§ **Task**:
Both the line containing "Task: Select the Volos label in the header" and the line containing "This screenshot has width=1280, height=720." belong to the span. Output exactly that span from the listing below, and nothing outside it.

======== Extracted data ========

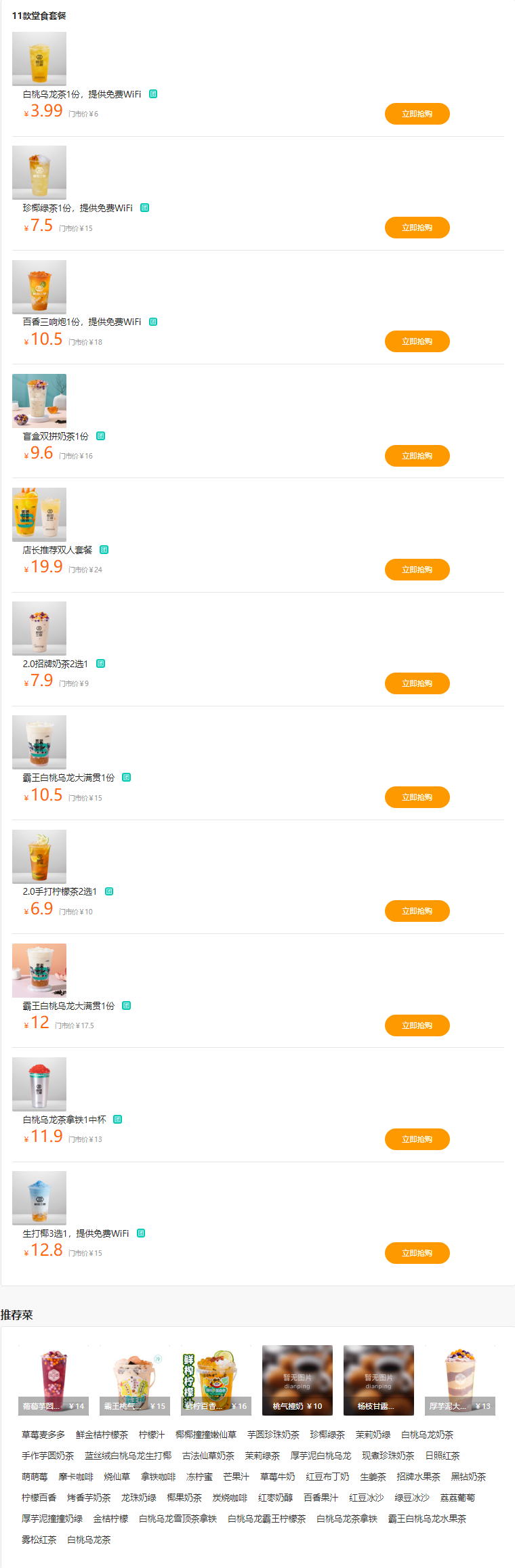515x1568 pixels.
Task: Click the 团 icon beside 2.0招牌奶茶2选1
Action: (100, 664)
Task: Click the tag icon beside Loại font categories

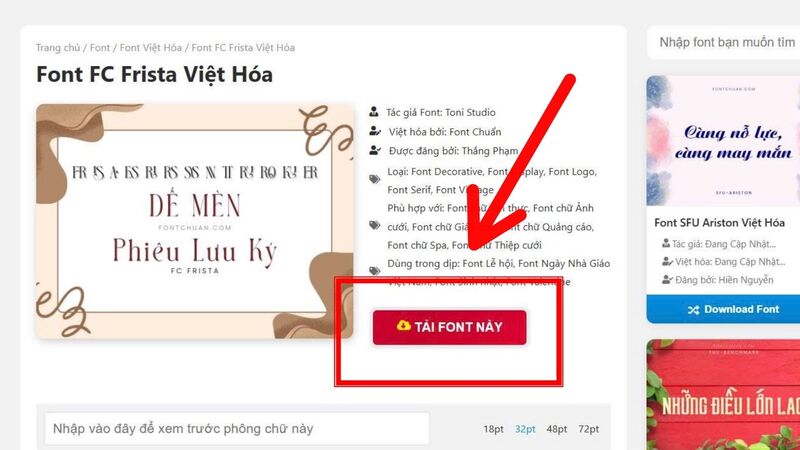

========
======== Extracted data ========

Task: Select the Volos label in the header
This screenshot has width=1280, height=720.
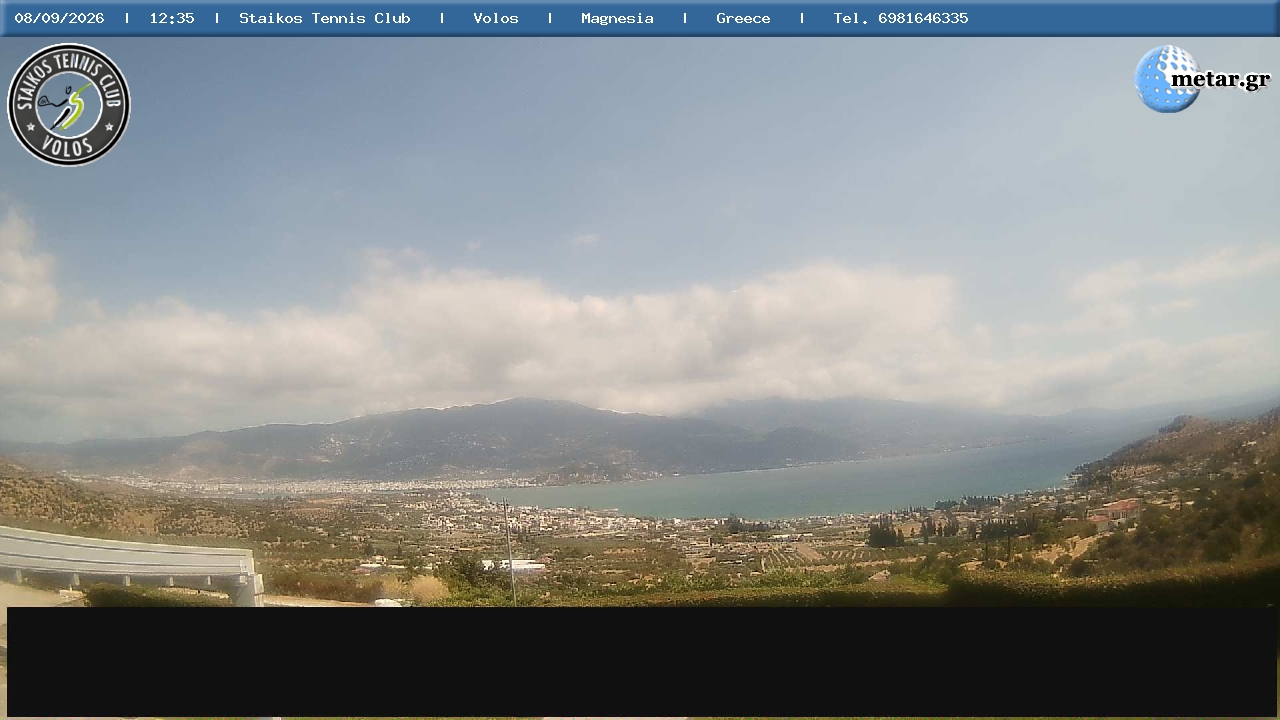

========

§ **Task solution**:
Task: Select the Volos label in the header
This screenshot has width=1280, height=720.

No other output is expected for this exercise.